Detengámonos un instante en estos dos voquibles: felicidad pública. ¡Cuántas cosas se han dicho de la felicidad desde antes de los griegos hasta nuestro Marías! Pero ese concepto de la felicidad en su carácter de pública, como hecho del que podrían gozar los hombres de una nación, España en este caso, dice mucho sobre las cualidades humanas de quien lo esgrime, que no era un simple y trasnochado aristócrata y pedante académico de finales del XVIII; para él no bastaba "que se rinda el convencimiento si no se rinde la voluntad" (página 14).

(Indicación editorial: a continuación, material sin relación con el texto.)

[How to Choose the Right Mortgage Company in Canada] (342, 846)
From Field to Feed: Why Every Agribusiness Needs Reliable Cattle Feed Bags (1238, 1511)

Tras hacer consideraciones sobre el "bien hacer" las cosas, un poco como 150 años más tarde haría, con más perfección, Eugenio d'Ors, llama la atención sobre "los avisos del corazón" (página 17), y señala que algunos casos requieren mucha mayor rigidez en la rectitud del corazón. En primer lugar, los jueces, "a quienes compete remediar, con su autoridad y sus providencias, las emboscadas de la malicia, con que los hombres malos atacan a los hombres buenos, ser solícitos, e inflexibles en descubrir la maldad y castigarla, ser infatigables para dar curso a los negocios, y ser constantes para defender los derechos de la verdad y de la causa pública" (página 19). Aconseja a los ministros no olvidar el juramento hecho al aceptar el cargo, comprometiéndose a obrar con rectitud sin dejarse viciar los corazones: "... debéis oponer el desinterés a las ofertas, la sinceridad al artificio, la legalidad al embrollo, el trabajo a la pereza, el beneficio común a vuestro particular provecho" (página 21); párrafo que remata así: "Subsisten pleytos injustos, emulaciones odiosas, parcialidades nocivas, baxa lisonja; subsiste el orgullo, la presunción, el egoísmo, y subsiste, en fin, todo lo que contradice al beneficio público" (página 23). Con esta definitoria y final consideración: "La medicina es la política de los Estados"; la buena medicina se ejerce con tensa rectitud del corazón y a los hombres no se les debe hacer felices engañándoles (página 25).

Si trasladamos las frases reproducidas de 1795 a. su bicentenario actual, sin necesidad de comparar historiográficamente fechas, es decir, concibiéndolas "fuera de texto", se ve que están pintiparadas para la urdimbre política de nuestra circunstancia nacional y también para las realidades internacionales. Si la política es -y la frase, aparté connotaciones muy clásicas, tiene sus migas- la medicina del Estado, también lo es para los Estados en sociedad; entre unos y otros imperan las mismas calamidades que aquel duque de Híjar quería arreglar con rectitud del corazón en la España de comienzos del reinado de Carlos IV. Hace 200 años este personaje proclamaba esa necesidad con muy especial puntería para los jueces y los ministros, acaso porque tenía ilusiones de que el consejo fuera factible. Pero en el momento actual de la historia, ¡vaya usted a pedir rectitud a unos corazones envenenados, despreciados, vapuleados y ridiculizados por todo el orbe, que andan ya de capa caída. Por otra parte, ¿dónde encontrar hoy un homo políticus cuya ejecutoria propia le capacite, sin cortapisas, para hacer una proclamación equivalente en intenciones? Entre nosotros lo ha hecho más de una vez, con las salvedades que la Constitución le impone, el rey Juan Carlos. Así lo pienso y escribo desde mi republicanismo de nacencia y pervivencia y mi respeto para todas las ideas. Cierto que lo hoy recordado no es "consecuencia de lo mandado por S. M.", como se subtitulaba el folleto del duque; pero reconozcamos que las únicas, delicadas y elegantes llamadas de atención sobre los desvaríos de todos los políticos de hoy (gobernantes y oposición) proceden de la más alta dignidad. española, aunque hayan entrado por un oído y salido por el otro de quienes tenían el deber de acogerlas y concienciarlas.